As for your second question
String str = "xyz";
takes the a String-object with value "xyz" from the String pool, while
String str = new String("xyz");
instantiates a new object.
That is, if you do
String a = "xyz", b = "xyz";
you will have a == b, while if you do
String a = new String("xyz"), b = new String("xyz");
this will not be the case.example
For more information, see:
What is String literal pool?
Questions about Java's String pool
Strings are immutable. String references are not. That's the distinction.
So:
String str = "abc";
str is a variable, referring to an immutable string "abc". Now if I do:
str = "def";
str is still a variable, referring to a different immutable string ("def"). I can change what str points to all I want, str is a variable. I can't change the actual content of any string (because Java's strings are immutable, by design). Whenever you do something that would seem to modify the string (say, toUpperCase), what it's actually doing is creating a new string with a copy of the old string's contents, modified in the way described.

### Source excerpt
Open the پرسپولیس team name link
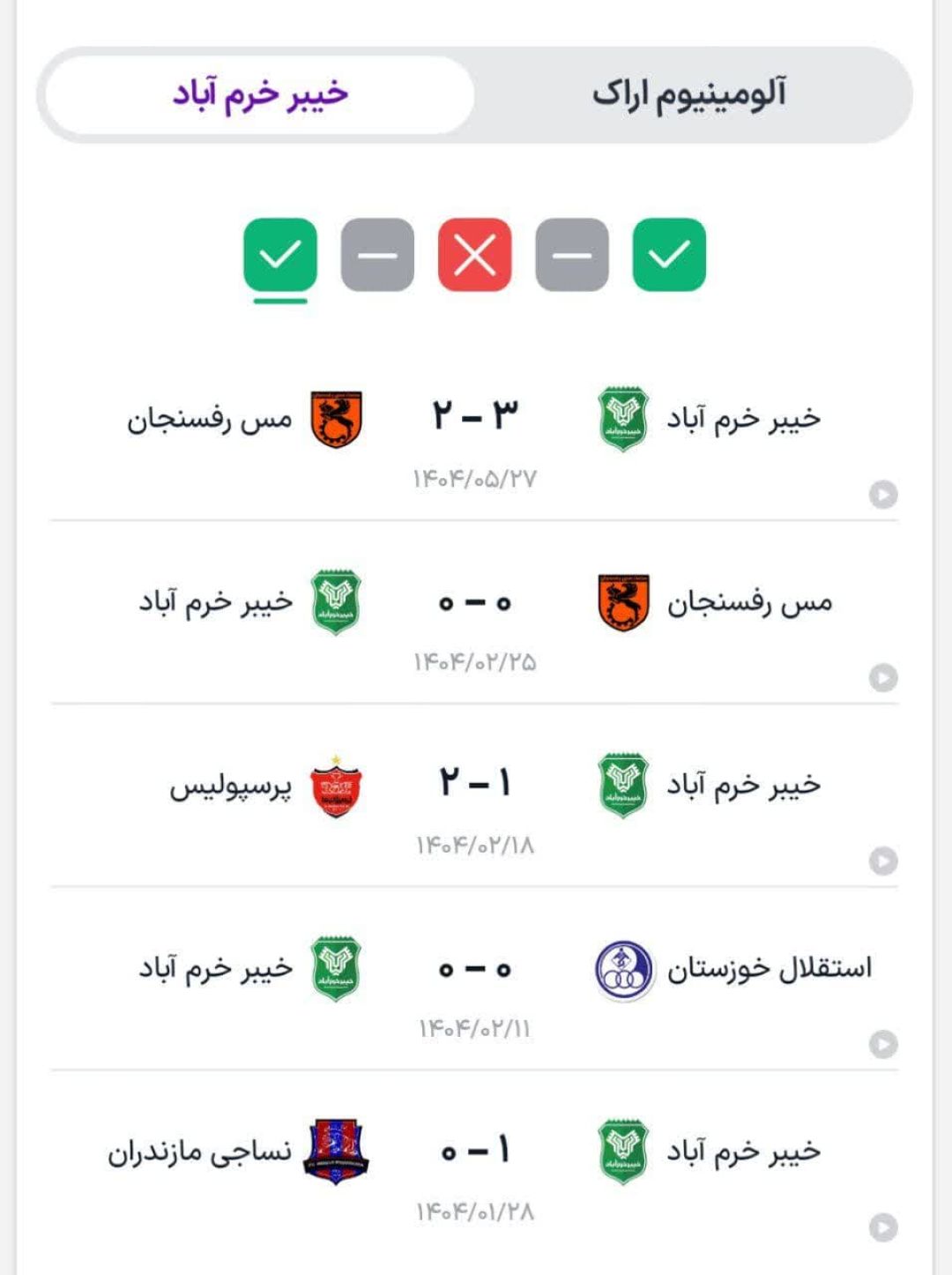This screenshot has width=952, height=1275. click(x=230, y=787)
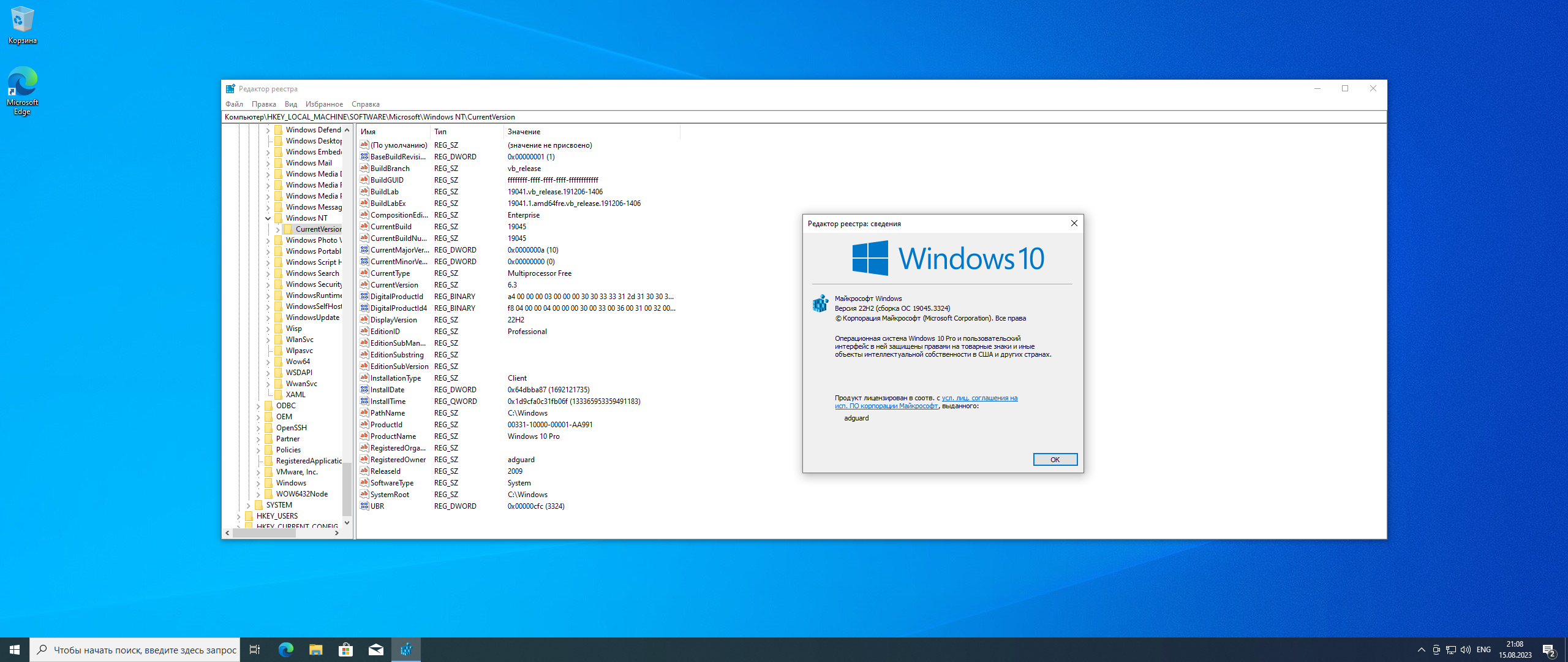
Task: Click OK button in the about dialog
Action: (1053, 459)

### Problem 1
Reproduce the Java string thread word for word, beginning at the words "Questions about Java's" and stopping after "the way described.".
### Problem 2
List every Java code statement that the Java string thread shows on its own, apart from the surrounding sentences.
### Problem 3
According to the Java string thread, what is actually happening when you call something like toUpperCase on a string?
The lines placed after the Java string thread are separate material.

### Answer 1
Questions about Java's String pool
Strings are immutable. String references are not. That's the distinction.
So:
String str = "abc";
str is a variable, referring to an immutable string "abc". Now if I do:
str = "def";
str is still a variable, referring to a different immutable string ("def"). I can change what str points to all I want, str is a variable. I can't change the actual content of any string (because Java's strings are immutable, by design). Whenever you do something that would seem to modify the string (say, toUpperCase), what it's actually doing is creating a new string with a copy of the old string's contents, modified in the way described.

### Answer 2
String str = "xyz";
String str = new String("xyz");
String a = "xyz", b = "xyz";
String a = new String("xyz"), b = new String("xyz");
String str = "abc";
str = "def";

### Answer 3
A new string is created with a copy of the old string's contents, modified in the way described.